_EXERCISE OBJECTIVE_.
Reproduce the material below, switching every occurrence of "Tap" to "Press" and leaving everything else unchanged.
** START OF EXCERPTED DATA **
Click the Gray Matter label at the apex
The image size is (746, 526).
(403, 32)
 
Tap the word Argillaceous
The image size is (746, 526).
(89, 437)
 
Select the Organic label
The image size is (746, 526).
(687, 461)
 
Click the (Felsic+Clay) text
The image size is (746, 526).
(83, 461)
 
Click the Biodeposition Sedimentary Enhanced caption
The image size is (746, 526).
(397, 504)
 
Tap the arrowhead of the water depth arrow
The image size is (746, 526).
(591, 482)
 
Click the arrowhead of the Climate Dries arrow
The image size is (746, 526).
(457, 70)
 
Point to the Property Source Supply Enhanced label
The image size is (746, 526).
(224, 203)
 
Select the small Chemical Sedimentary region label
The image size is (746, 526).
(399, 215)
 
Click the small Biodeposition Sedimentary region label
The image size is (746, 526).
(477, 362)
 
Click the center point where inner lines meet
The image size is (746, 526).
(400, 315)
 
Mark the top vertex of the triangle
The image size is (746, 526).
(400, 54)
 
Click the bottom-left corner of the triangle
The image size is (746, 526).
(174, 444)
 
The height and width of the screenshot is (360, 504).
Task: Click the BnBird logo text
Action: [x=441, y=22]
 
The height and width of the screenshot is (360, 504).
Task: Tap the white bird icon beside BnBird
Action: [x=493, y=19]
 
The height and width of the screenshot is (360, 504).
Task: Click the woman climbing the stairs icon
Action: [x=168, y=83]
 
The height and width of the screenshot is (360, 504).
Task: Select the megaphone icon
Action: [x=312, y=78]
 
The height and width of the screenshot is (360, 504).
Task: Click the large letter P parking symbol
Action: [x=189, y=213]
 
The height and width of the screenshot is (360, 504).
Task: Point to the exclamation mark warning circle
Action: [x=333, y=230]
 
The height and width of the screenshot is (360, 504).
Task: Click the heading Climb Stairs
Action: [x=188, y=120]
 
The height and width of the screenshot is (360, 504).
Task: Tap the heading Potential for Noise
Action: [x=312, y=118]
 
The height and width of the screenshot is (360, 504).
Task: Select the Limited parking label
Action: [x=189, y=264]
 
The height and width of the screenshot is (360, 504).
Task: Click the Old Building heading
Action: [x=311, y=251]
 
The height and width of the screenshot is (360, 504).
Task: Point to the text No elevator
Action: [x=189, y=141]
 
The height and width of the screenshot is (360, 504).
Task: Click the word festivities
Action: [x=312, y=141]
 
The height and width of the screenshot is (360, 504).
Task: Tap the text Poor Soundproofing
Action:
** END OF EXCERPTED DATA **
_ANSWER TO THE PROBLEM_.
Click the Gray Matter label at the apex
The image size is (746, 526).
(403, 32)
 
Press the word Argillaceous
The image size is (746, 526).
(89, 437)
 
Select the Organic label
The image size is (746, 526).
(687, 461)
 
Click the (Felsic+Clay) text
The image size is (746, 526).
(83, 461)
 
Click the Biodeposition Sedimentary Enhanced caption
The image size is (746, 526).
(397, 504)
 
Press the arrowhead of the water depth arrow
The image size is (746, 526).
(591, 482)
 
Click the arrowhead of the Climate Dries arrow
The image size is (746, 526).
(457, 70)
 
Point to the Property Source Supply Enhanced label
The image size is (746, 526).
(224, 203)
 
Select the small Chemical Sedimentary region label
The image size is (746, 526).
(399, 215)
 
Click the small Biodeposition Sedimentary region label
The image size is (746, 526).
(477, 362)
 
Click the center point where inner lines meet
The image size is (746, 526).
(400, 315)
 
Mark the top vertex of the triangle
The image size is (746, 526).
(400, 54)
 
Click the bottom-left corner of the triangle
The image size is (746, 526).
(174, 444)
 
The height and width of the screenshot is (360, 504).
Task: Click the BnBird logo text
Action: [x=441, y=22]
 
The height and width of the screenshot is (360, 504).
Task: Press the white bird icon beside BnBird
Action: [x=493, y=19]
 
The height and width of the screenshot is (360, 504).
Task: Click the woman climbing the stairs icon
Action: [x=168, y=83]
 
The height and width of the screenshot is (360, 504).
Task: Select the megaphone icon
Action: [x=312, y=78]
 
The height and width of the screenshot is (360, 504).
Task: Click the large letter P parking symbol
Action: [x=189, y=213]
 
The height and width of the screenshot is (360, 504).
Task: Point to the exclamation mark warning circle
Action: [x=333, y=230]
 
The height and width of the screenshot is (360, 504).
Task: Click the heading Climb Stairs
Action: [x=188, y=120]
 
The height and width of the screenshot is (360, 504).
Task: Press the heading Potential for Noise
Action: [x=312, y=118]
 
The height and width of the screenshot is (360, 504).
Task: Select the Limited parking label
Action: [x=189, y=264]
 
The height and width of the screenshot is (360, 504).
Task: Click the Old Building heading
Action: [x=311, y=251]
 
The height and width of the screenshot is (360, 504).
Task: Point to the text No elevator
Action: [x=189, y=141]
 
The height and width of the screenshot is (360, 504).
Task: Click the word festivities
Action: [x=312, y=141]
 
The height and width of the screenshot is (360, 504).
Task: Press the text Poor Soundproofing
Action:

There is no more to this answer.